Stored data entries
--------------------
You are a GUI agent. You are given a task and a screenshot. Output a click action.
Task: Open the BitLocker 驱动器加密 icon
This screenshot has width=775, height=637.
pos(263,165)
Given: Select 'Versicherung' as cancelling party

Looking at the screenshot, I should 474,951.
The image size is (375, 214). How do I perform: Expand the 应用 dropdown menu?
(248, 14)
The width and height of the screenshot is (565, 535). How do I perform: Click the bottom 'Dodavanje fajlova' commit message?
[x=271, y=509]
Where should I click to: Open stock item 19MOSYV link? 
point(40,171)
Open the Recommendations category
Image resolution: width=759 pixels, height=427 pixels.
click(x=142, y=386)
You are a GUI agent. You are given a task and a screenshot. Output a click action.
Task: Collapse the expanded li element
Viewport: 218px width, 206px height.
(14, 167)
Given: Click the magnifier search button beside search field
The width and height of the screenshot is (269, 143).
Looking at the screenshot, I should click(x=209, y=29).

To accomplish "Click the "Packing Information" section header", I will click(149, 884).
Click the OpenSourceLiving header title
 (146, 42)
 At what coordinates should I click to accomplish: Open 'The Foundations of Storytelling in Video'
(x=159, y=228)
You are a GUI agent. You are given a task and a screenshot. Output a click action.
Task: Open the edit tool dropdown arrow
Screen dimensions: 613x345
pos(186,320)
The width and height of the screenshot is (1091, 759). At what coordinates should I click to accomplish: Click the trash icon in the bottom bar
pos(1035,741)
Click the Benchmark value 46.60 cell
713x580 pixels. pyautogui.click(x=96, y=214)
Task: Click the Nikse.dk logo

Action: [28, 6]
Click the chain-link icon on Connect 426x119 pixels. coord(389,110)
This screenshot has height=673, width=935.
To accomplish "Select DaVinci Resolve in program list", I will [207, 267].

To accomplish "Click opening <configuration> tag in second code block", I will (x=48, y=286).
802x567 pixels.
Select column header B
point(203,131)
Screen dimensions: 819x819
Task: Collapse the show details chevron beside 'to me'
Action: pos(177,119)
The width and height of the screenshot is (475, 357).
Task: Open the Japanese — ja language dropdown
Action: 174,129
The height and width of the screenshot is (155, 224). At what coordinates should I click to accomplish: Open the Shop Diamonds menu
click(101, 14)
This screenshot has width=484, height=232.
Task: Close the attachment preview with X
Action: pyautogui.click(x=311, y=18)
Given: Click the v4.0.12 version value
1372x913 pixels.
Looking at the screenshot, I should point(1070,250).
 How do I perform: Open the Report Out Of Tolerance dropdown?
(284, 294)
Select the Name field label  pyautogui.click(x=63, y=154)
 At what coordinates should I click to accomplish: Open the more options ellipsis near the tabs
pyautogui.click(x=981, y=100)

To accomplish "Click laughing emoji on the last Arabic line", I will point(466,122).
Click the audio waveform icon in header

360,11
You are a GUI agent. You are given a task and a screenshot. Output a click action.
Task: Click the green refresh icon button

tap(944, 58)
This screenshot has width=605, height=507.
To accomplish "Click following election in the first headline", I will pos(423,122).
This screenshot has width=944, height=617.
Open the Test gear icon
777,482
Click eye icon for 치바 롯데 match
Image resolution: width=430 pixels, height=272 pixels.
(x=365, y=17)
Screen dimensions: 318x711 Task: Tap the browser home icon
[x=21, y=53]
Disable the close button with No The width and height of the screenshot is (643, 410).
--------------------
Your goal
Each entry above is to be printed again exactly.

Your response
You are a GUI agent. You are given a task and a screenshot. Output a click action.
Task: Open the BitLocker 驱动器加密 icon
This screenshot has width=775, height=637.
pos(263,165)
Given: Select 'Versicherung' as cancelling party

Looking at the screenshot, I should 474,951.
The image size is (375, 214). How do I perform: Expand the 应用 dropdown menu?
(248, 14)
The width and height of the screenshot is (565, 535). How do I perform: Click the bottom 'Dodavanje fajlova' commit message?
[x=271, y=509]
Where should I click to: Open stock item 19MOSYV link? 
point(40,171)
Open the Recommendations category
Image resolution: width=759 pixels, height=427 pixels.
click(x=142, y=386)
You are a GUI agent. You are given a task and a screenshot. Output a click action.
Task: Collapse the expanded li element
Viewport: 218px width, 206px height.
(14, 167)
Given: Click the magnifier search button beside search field
The width and height of the screenshot is (269, 143).
Looking at the screenshot, I should click(x=209, y=29).

To accomplish "Click the "Packing Information" section header", I will click(149, 884).
Click the OpenSourceLiving header title
 (146, 42)
 At what coordinates should I click to accomplish: Open 'The Foundations of Storytelling in Video'
(x=159, y=228)
You are a GUI agent. You are given a task and a screenshot. Output a click action.
Task: Open the edit tool dropdown arrow
Screen dimensions: 613x345
pos(186,320)
The width and height of the screenshot is (1091, 759). At what coordinates should I click to accomplish: Click the trash icon in the bottom bar
pos(1035,741)
Click the Benchmark value 46.60 cell
713x580 pixels. pyautogui.click(x=96, y=214)
Task: Click the Nikse.dk logo

Action: [28, 6]
Click the chain-link icon on Connect 426x119 pixels. coord(389,110)
This screenshot has height=673, width=935.
To accomplish "Select DaVinci Resolve in program list", I will [207, 267].

To accomplish "Click opening <configuration> tag in second code block", I will (x=48, y=286).
802x567 pixels.
Select column header B
point(203,131)
Screen dimensions: 819x819
Task: Collapse the show details chevron beside 'to me'
Action: pos(177,119)
The width and height of the screenshot is (475, 357).
Task: Open the Japanese — ja language dropdown
Action: 174,129
The height and width of the screenshot is (155, 224). At what coordinates should I click to accomplish: Open the Shop Diamonds menu
click(101, 14)
This screenshot has width=484, height=232.
Task: Close the attachment preview with X
Action: pyautogui.click(x=311, y=18)
Given: Click the v4.0.12 version value
1372x913 pixels.
Looking at the screenshot, I should point(1070,250).
 How do I perform: Open the Report Out Of Tolerance dropdown?
(284, 294)
Select the Name field label  pyautogui.click(x=63, y=154)
 At what coordinates should I click to accomplish: Open the more options ellipsis near the tabs
pyautogui.click(x=981, y=100)

To accomplish "Click laughing emoji on the last Arabic line", I will point(466,122).
Click the audio waveform icon in header

360,11
You are a GUI agent. You are given a task and a screenshot. Output a click action.
Task: Click the green refresh icon button

tap(944, 58)
This screenshot has width=605, height=507.
To accomplish "Click following election in the first headline", I will pos(423,122).
This screenshot has width=944, height=617.
Open the Test gear icon
777,482
Click eye icon for 치바 롯데 match
Image resolution: width=430 pixels, height=272 pixels.
(x=365, y=17)
Screen dimensions: 318x711 Task: Tap the browser home icon
[x=21, y=53]
Disable the close button with No The width and height of the screenshot is (643, 410).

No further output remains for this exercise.